(Stored records)

==================================================

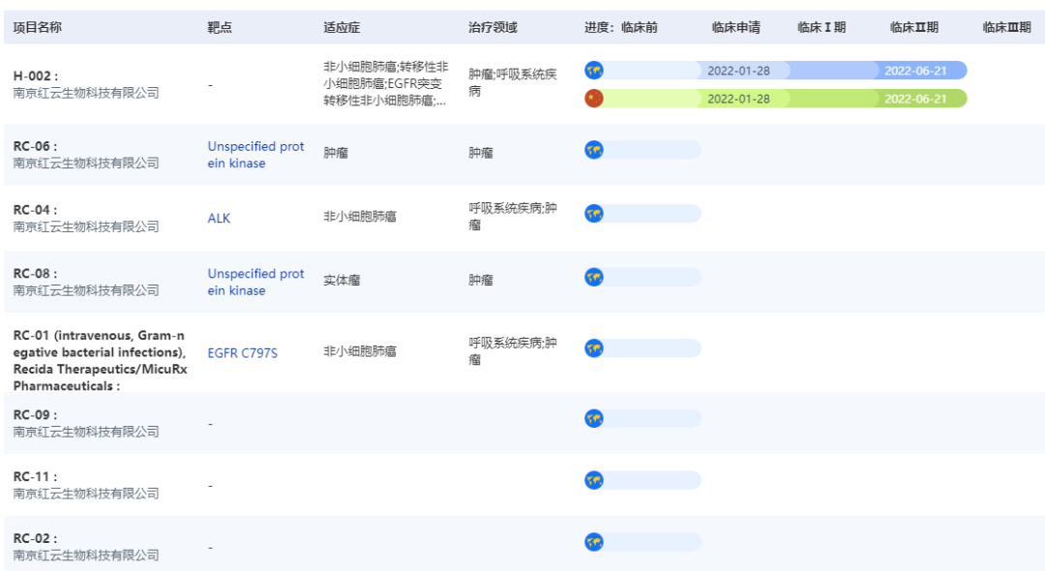
Task: Click the China flag icon for H-002
Action: (594, 99)
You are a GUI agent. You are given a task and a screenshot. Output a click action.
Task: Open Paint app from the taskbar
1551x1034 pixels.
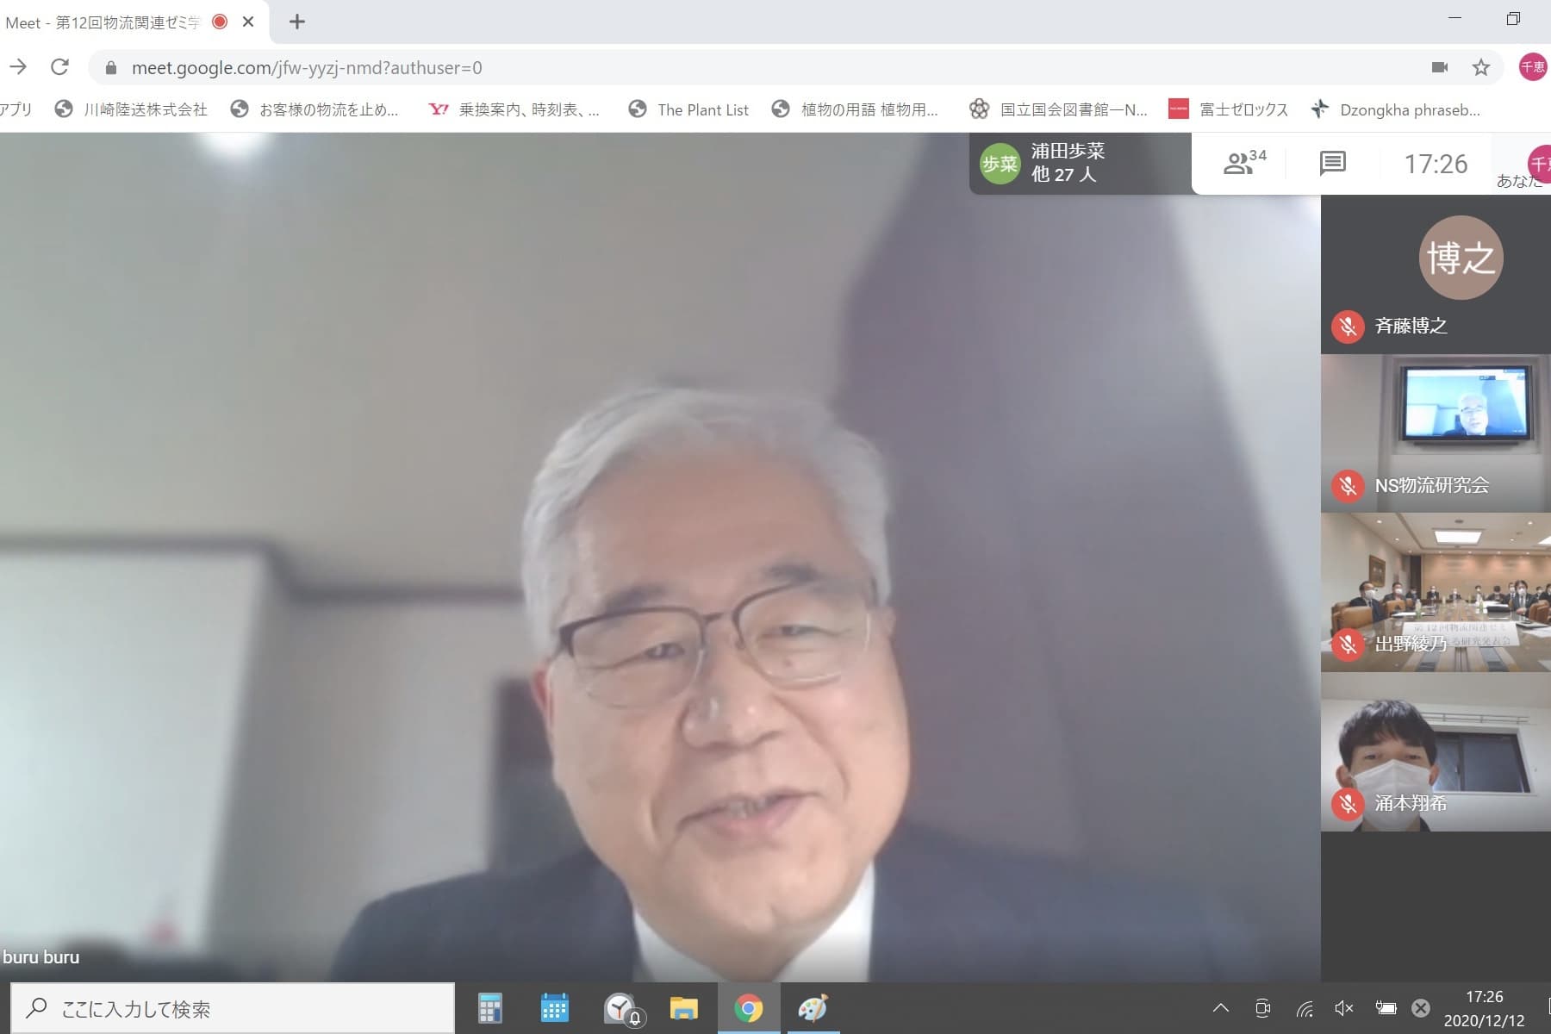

==================================================

Activity
Your copy should consist only of the lines from the one containing "You are a GUI" through the last line of the entries above, reproduced exactly, without pictures.

Answer to this exercise
You are a GUI agent. You are given a task and a screenshot. Output a click action.
Task: Open Paint app from the taskbar
1551x1034 pixels.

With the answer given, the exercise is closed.